NEW DELHI, Nov 6: India’s state-run National Human Rights Commission (NHRC) ordered the Delhi police on Wednesday to give details of the shootout in a shopping complex, after newsmen demanded a probe into the deaths of the two men killed there as alleged terrorists.

The murmurs of suspicion among journalists and common people about the two men being killed in a fake encounter was given just a more credible face when a newspaper carried the story on Wednesday of a doctor who said he had witnessed the murder of ‘the unarmed men’.

Indian officials had promptly implicated Islamabad in the incident, saying that the two men were from Pakistan’s Punjab region, including one from Kasur.
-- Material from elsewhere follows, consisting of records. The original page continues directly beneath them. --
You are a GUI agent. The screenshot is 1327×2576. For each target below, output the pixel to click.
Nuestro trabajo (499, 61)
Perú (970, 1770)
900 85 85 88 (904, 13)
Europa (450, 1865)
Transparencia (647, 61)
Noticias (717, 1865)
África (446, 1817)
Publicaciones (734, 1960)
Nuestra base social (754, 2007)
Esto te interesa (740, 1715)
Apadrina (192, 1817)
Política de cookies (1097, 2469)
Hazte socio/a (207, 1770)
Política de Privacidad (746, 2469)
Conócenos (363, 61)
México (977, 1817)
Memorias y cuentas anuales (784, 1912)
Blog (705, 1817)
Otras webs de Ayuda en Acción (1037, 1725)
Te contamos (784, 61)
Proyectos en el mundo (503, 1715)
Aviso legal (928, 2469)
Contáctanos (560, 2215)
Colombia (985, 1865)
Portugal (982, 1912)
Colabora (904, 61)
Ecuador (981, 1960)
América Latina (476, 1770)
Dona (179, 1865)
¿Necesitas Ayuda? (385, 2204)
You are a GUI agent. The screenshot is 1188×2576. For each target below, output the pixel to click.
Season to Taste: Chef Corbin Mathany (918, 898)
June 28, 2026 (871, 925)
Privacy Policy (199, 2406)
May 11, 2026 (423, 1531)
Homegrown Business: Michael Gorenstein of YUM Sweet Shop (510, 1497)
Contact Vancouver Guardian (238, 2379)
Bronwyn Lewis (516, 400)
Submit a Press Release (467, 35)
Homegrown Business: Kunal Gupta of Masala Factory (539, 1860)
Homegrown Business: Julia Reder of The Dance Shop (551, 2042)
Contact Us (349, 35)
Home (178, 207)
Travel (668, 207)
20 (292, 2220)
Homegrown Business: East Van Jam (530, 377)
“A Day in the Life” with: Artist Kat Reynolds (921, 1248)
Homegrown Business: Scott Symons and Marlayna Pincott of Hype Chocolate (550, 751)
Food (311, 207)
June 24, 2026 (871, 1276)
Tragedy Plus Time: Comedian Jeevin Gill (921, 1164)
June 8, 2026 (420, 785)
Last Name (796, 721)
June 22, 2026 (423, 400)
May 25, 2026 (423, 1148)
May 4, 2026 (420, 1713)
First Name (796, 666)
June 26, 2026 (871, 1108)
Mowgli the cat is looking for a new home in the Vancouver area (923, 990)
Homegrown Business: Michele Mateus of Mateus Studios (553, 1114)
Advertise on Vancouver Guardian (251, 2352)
But the commission has asked the police to file a reply within a week on what exactly happened on Sunday evening at the popular Ansal Plaza shopping complex which was crowded with the Diwali revellers when the incident happened.

The notice follows a complaint filed before the NHRC by two journalists, Kuldeep Nayar and Praful Bidwai, warning that the encounter could be fake.

Police had claimed that the two men belonged to the Lashkar-i-Taiba group and that they wanted to kill shoppers during the Hindu festival of Diwali, that was celebrated on Monday, to stir up communal trouble.

There have been official claims also that the two planned to kill Deputy Home Minister Lal Krishan Advani.

There have been similar allegations about the threat to Advani and in one or two occasions the suspects were killed in similar encounters.

But what Dr D. H. Krishna, a Delhi-based medical practitioner, told The Asian Age could change the story completely, at least as far as the Delhi killings are concerned.

“The men were unarmed and were shot dead by the police”, Dr Krishna said, claiming there was no shootout between the two sides.

The doctor said he was in the basement of the shopping complex along with his wife and son at the time of the incident.

Speaking to the paper, Dr Krishna dismissed the reports appearing in media that the terrorists were killed after an encounter with the Special Cell of the Delhi police.

He said that while he was in the basement, he saw two men in their early 20s,”barely able to walk,” come out of a car. “Being a doctor, I could easily make out that either they had not slept for several days or had taken a heavy dose of sleeping pills,” said the doctor.

He said that at the time of the incident there were about seven to eight other people in the basement.

“The two boys were shot dead in front of us,” Dr Krishna claimed and said the police version that “the terrorists opened fire on the police party” was false. “They were empty-handed when they stepped out from the car”, he said.

“Had there been a real encounter the other people in the basement would have been injured”, the self-proclaimed witness said.